According to IBT, Texas Sen. John Cornyn’s amendment, which was introduced just hours before the U.S. Senate passed the tax bill on Dec. 2 includes an obscure tax break for pipeline giants “that potentially helps 16 of his congressional colleagues.” IBT writes:
Together those 16 lawmakers — 13 Republicans, three Democrats — own multimillion-dollar stakes in the special investment vehicles that stand to benefit from Cornyn’s amendment. They include three of members of the Texas Congressional delegation: Sen. Ted Cruz and two top Republicans in the U.S. House.
More importantly, Conryn even told ABC News that his amendment benefitted members of Congress in order for them to vote for the bill:
BREAKING: Sen. @JohnCornyn tells @ThisWeekABC that last-minute provision enriching @SenBobCorker & other GOP lawmakers was added to the tax bill as part of an effort to “cobble together the votes we needed to get this bill passed” https://t.co/5spNBNb8Vl
— David Sirota (@davidsirota) December 17, 2017
In other words, in order for Sen. Bob Corker from Tennessee to vote for the bill, he had to be assured that he would profit from it financially. IBT explains in detail how it works, some of which is highlighted below:
The Cornyn amendment provides a tax deduction for investors in what is called an energy-related master limited partnership (MLP), which are primarily used by oil and gas pipeline corporations.
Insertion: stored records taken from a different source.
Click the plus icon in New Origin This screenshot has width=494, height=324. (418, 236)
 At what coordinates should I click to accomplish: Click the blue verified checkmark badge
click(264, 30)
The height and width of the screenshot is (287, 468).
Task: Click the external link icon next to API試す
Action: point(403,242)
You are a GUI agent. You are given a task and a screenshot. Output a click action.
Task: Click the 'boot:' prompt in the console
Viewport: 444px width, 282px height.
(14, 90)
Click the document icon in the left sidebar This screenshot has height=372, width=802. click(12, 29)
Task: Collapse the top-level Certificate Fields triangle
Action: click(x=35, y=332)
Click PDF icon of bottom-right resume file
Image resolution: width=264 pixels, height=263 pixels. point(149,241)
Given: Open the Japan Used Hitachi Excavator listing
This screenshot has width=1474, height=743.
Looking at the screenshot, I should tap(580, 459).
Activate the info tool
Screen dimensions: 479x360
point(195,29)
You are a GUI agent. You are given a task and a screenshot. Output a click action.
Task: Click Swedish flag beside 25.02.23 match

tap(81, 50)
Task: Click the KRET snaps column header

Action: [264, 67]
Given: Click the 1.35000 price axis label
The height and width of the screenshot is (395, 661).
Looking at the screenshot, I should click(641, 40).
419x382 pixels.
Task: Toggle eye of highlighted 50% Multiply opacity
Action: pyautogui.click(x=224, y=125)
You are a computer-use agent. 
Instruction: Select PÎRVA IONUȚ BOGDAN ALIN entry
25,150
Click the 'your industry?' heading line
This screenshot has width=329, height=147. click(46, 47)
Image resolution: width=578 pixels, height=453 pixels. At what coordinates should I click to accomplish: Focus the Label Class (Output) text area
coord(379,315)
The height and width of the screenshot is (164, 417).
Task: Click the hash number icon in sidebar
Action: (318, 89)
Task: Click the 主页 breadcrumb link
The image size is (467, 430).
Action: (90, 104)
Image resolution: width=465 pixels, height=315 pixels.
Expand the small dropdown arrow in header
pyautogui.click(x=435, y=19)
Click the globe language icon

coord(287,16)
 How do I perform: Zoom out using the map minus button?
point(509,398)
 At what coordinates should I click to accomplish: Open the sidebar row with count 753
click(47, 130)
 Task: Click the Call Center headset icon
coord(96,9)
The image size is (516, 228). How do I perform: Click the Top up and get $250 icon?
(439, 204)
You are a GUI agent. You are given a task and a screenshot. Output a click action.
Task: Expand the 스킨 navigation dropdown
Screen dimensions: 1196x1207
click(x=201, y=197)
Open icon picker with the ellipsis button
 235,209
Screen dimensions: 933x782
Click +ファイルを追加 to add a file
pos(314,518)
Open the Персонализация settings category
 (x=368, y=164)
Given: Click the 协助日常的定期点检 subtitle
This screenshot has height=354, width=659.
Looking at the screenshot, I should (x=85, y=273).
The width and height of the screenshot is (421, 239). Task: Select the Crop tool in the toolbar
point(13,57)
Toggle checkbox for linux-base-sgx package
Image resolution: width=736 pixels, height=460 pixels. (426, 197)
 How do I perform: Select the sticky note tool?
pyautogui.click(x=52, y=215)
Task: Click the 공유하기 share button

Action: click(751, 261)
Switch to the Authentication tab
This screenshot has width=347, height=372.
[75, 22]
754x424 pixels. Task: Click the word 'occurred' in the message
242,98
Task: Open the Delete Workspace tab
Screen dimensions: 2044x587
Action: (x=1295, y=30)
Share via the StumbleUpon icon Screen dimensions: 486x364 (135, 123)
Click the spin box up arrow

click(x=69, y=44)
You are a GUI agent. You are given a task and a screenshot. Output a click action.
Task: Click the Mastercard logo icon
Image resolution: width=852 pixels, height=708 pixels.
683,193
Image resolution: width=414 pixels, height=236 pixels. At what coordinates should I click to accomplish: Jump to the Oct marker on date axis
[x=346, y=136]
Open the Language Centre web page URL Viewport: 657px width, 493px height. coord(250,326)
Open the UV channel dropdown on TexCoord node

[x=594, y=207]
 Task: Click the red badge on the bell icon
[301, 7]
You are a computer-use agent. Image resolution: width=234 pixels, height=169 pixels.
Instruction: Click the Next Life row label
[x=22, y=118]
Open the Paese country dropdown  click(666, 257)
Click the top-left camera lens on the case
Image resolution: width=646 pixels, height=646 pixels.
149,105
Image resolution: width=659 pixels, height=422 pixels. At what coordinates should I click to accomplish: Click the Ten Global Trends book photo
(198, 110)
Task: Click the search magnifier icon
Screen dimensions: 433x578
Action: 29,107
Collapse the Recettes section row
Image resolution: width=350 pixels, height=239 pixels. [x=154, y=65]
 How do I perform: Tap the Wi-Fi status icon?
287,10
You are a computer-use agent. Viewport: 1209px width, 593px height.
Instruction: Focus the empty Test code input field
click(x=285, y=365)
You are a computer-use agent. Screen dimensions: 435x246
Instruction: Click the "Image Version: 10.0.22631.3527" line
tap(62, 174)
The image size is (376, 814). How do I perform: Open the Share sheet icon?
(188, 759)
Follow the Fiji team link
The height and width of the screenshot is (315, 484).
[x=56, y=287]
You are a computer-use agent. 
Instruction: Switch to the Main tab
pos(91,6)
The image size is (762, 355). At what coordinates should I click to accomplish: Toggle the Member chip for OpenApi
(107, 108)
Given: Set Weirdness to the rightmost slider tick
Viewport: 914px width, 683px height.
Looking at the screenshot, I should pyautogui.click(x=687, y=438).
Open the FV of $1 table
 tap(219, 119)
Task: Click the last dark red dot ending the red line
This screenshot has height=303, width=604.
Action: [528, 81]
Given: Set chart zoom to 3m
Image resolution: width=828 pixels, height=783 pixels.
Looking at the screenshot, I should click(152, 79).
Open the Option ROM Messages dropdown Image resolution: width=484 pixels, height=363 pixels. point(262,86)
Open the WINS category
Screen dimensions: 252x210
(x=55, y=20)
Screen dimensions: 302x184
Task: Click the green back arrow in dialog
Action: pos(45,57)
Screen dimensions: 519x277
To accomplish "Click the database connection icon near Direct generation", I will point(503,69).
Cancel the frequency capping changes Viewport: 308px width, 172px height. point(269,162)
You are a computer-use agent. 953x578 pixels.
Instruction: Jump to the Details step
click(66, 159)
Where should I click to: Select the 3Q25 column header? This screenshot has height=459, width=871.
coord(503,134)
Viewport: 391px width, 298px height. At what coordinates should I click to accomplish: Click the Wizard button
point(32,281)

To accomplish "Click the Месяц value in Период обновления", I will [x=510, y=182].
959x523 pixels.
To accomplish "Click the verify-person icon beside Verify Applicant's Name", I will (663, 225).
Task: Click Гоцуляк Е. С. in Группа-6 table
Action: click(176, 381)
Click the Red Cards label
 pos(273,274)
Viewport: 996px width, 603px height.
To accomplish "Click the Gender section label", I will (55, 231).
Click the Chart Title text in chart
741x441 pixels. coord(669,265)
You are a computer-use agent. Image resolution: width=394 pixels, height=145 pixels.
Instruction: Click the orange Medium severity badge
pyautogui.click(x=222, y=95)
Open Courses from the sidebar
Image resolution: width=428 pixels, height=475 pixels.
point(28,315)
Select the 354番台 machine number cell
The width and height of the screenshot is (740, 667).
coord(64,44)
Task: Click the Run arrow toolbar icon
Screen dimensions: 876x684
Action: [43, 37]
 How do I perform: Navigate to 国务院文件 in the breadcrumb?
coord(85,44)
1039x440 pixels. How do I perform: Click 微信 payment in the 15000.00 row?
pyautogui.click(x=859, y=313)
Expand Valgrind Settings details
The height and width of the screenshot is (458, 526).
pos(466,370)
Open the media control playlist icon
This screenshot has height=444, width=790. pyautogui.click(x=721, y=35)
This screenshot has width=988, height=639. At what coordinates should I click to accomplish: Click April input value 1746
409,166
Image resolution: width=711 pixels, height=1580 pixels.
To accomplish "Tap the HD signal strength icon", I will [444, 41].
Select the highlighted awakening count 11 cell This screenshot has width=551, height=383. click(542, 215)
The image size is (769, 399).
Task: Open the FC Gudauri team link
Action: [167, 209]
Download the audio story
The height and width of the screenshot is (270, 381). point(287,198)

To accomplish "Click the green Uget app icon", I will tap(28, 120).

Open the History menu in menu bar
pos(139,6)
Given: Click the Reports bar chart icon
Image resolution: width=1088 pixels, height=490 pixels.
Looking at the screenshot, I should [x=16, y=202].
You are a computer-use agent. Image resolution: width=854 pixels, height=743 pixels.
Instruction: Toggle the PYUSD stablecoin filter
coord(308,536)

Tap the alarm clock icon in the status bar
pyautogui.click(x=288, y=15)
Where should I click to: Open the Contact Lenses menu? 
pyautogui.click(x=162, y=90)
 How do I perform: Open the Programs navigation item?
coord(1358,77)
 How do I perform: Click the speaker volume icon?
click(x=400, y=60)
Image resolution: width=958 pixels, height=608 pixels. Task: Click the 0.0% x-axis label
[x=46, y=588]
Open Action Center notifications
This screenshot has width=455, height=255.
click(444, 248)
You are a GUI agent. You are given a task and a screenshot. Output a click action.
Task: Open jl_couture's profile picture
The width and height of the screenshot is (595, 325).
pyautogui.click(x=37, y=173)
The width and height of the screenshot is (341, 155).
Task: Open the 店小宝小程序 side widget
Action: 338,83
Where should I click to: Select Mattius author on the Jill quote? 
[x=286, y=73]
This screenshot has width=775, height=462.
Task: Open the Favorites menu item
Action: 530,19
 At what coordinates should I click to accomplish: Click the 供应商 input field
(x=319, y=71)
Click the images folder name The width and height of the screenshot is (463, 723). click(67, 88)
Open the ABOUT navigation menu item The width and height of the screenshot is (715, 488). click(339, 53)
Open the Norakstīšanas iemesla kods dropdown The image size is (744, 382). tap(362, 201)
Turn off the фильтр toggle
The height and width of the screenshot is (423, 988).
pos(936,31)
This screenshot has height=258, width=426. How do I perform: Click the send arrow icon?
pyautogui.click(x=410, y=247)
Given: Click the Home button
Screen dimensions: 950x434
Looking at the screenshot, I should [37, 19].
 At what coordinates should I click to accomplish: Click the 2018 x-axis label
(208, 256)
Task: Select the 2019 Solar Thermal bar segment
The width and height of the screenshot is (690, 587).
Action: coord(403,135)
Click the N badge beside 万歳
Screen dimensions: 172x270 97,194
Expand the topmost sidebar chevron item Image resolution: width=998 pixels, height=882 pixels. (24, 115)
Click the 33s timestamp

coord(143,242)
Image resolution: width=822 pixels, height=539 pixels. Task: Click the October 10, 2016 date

Federal lawmakers collectively own between $4.6 million and $10.6 million worth of energy-related MLPs, according to personal financial disclosures reviewed by International Business Times. Thirteen of the 16 lawmakers who own stakes in energy-related MLPs are Republicans. All 13 of those lawmakers voted for the tax bill in their respective chambers.
Congress’s top stakeholders in the MLPs are all Republicans — they include Michigan Rep. David Trott (up to $4.4 million), New Jersey Rep. Tom MacArthur (up to $2.3 million), Georgia Republican Sen. David Perdue (up to $1.25 million), Texas Rep. Pete Sessions (up to $550,000), Texas Rep. Kenny Marchant (up to $477,000) and Texas Sen. Cruz (up to $300,000). The tax provision could prove particularly lucrative for lawmakers, because their holdings can generate significant annual income — as one example, Cruz in 2016 listed more than $11,000 in earnings from his stake in one fossil fuel MLP.
Lawmakers collectively have the largest ownership stakes in MLPs operated by Dallas-based Energy Transfer, Houston-based Enterprise Products Partners and Tulsa-based Magellan Midstream Partners.
The last time Congress addressed tax reform was in 1986. The law at the time limited which businesses could form MLPs. Those that could were primarily in the oil and gas business.